Welcome to our world, Stewart Copeland, erstwhile Police drummer and current West End impresario, who got himself on Radio 4’s Today programme, talked tosh for some minutes and then “made music” with things hanging around the studio. Fugue for water bottle and stapler, anyone?

Like all right-thinking wordsmiths we welcome the recent celebrations of Samuel Johnson; notwithstanding his omission of the word “interfrastically” from his meisterwerk*. The great lexicographer would have been blowing out 300 candles this month had he been spared and would have been able to rule for once and for all that anything that comes from America – etymologically speaking, of course – should be sent straight back. [*Apologies for the stray Blackadder reference. Ed]

It appears that the web is alive with the sound and sight of something called the meme. The educated among you will know that a meme is a verbal tic that becomes shared by a community (qv Big Brother if you dare) and it is the viral nature of the proliferating and mutating web-based joke format that gives it its name. Commentators have likened the meme to graffiti and even appended that most exquisite of luvvy expressions ‘found art’ to it. Some of them are funny.

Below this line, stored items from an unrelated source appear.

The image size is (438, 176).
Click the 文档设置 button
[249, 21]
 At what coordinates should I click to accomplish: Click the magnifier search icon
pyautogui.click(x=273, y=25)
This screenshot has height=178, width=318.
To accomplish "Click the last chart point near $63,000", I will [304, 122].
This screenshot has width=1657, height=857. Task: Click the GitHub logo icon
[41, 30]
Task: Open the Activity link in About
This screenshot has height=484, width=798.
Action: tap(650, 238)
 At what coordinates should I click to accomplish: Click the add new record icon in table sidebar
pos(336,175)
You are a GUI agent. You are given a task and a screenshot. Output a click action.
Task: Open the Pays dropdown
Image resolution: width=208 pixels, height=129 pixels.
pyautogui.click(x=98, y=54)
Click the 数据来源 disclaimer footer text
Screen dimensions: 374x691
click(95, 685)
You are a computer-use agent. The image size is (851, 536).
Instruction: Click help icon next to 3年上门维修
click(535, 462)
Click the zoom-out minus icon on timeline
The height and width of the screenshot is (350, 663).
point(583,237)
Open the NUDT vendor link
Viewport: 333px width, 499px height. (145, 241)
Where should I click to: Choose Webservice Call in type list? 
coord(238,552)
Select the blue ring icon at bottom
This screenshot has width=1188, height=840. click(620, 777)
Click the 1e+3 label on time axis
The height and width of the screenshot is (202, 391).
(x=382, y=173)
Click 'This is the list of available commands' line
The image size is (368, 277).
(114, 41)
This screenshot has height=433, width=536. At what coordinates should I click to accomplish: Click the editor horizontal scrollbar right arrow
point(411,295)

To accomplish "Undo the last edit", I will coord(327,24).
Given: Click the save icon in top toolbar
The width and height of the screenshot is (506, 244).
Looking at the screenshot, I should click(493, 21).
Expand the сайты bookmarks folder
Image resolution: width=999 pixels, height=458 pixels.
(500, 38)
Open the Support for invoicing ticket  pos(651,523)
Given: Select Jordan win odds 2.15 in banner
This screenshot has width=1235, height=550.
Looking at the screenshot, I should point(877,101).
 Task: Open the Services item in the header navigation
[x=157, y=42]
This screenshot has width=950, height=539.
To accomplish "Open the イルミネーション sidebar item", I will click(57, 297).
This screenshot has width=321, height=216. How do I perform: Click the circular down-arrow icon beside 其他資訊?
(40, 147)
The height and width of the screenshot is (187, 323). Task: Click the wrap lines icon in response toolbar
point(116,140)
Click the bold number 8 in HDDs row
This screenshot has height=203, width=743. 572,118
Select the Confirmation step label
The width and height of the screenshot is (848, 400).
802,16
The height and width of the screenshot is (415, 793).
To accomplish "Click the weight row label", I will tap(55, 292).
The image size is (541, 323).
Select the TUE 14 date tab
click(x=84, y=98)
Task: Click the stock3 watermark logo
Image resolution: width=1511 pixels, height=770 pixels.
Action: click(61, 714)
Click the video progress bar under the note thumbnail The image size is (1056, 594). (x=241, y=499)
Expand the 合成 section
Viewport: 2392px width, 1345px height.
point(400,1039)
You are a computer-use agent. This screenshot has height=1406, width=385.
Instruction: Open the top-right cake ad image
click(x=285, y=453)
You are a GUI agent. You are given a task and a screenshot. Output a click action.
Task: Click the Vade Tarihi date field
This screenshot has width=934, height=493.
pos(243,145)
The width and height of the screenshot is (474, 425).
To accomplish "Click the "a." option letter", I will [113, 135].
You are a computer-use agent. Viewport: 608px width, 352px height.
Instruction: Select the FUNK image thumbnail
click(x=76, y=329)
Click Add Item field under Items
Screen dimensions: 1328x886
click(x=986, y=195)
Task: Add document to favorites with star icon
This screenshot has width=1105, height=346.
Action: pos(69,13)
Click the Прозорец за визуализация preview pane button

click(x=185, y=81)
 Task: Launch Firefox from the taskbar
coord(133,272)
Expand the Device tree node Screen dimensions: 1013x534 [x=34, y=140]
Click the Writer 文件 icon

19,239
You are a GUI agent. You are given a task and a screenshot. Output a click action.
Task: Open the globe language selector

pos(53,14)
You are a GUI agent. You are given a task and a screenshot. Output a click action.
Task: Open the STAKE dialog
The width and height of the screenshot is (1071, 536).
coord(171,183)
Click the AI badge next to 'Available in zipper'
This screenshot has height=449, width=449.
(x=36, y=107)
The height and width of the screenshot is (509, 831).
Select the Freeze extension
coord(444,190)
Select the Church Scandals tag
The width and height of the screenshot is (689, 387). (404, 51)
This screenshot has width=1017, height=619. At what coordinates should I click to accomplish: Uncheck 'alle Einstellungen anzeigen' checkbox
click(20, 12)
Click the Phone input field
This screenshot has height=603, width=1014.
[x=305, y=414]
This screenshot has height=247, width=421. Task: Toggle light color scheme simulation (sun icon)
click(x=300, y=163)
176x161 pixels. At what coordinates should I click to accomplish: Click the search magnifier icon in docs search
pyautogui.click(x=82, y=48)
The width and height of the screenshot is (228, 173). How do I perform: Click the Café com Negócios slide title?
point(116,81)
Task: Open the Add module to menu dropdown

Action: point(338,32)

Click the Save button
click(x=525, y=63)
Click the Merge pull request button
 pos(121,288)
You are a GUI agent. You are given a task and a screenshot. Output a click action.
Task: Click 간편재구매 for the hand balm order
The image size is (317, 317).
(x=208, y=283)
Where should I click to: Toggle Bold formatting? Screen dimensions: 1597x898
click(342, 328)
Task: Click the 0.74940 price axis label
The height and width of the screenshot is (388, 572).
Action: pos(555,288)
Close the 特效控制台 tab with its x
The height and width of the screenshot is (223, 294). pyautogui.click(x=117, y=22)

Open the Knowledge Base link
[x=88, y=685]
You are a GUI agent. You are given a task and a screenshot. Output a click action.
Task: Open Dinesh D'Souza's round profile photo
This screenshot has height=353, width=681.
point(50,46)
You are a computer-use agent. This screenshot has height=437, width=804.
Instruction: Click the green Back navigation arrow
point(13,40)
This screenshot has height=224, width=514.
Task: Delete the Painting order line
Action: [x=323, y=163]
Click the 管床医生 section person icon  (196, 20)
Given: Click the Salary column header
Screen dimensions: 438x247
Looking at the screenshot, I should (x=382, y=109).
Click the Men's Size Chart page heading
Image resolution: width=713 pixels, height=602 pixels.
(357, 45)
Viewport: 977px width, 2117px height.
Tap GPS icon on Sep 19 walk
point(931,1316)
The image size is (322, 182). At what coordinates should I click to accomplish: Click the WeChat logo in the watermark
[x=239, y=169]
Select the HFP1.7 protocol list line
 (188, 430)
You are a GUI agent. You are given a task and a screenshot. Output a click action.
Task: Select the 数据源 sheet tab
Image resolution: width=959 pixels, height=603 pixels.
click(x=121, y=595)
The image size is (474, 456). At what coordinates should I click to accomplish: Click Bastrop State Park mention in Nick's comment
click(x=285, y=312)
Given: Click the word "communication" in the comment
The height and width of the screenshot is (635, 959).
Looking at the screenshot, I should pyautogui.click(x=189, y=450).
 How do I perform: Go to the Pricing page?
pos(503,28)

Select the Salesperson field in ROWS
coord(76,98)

Not sure if it’s art but the last remaining original member of the Sugababes has left the singing group. One Keisha Buchanan (no, we don’t know which one that is either) is to be replaced by the little girl that Andrew Lloyd Webber parachuted into the Eurovision selection process after having taken up hours of the Saturday night television schedules with the whole audition, boot camp, final trial malarkey. The most remarkable thing about the whole stramash though is Ms Buchanan’s line: “I've been in this band for eleven years and I have achieved so much.”

And just to reassure everyone that the UK is not the only place where cultural funding is being pinched by expenditure on sporting events, we hear from New Zealand that the creative community of Auckland has been warned that funding for “iconic arts bodies” such as the Auckland Festival is not guaranteed. Steve Chadwick, who speaks for Labour on arts, culture and heritage, has said that “continued funding for the Auckland Philharmonic, the Auckland Theatre Trust and the NBR Opera is uncertain”” And the reason? “While the government is getting excited about Party Central for the Rugby World Cup, the arts community is left dangling, unsure of funding beyond 2010.” Sound familiar?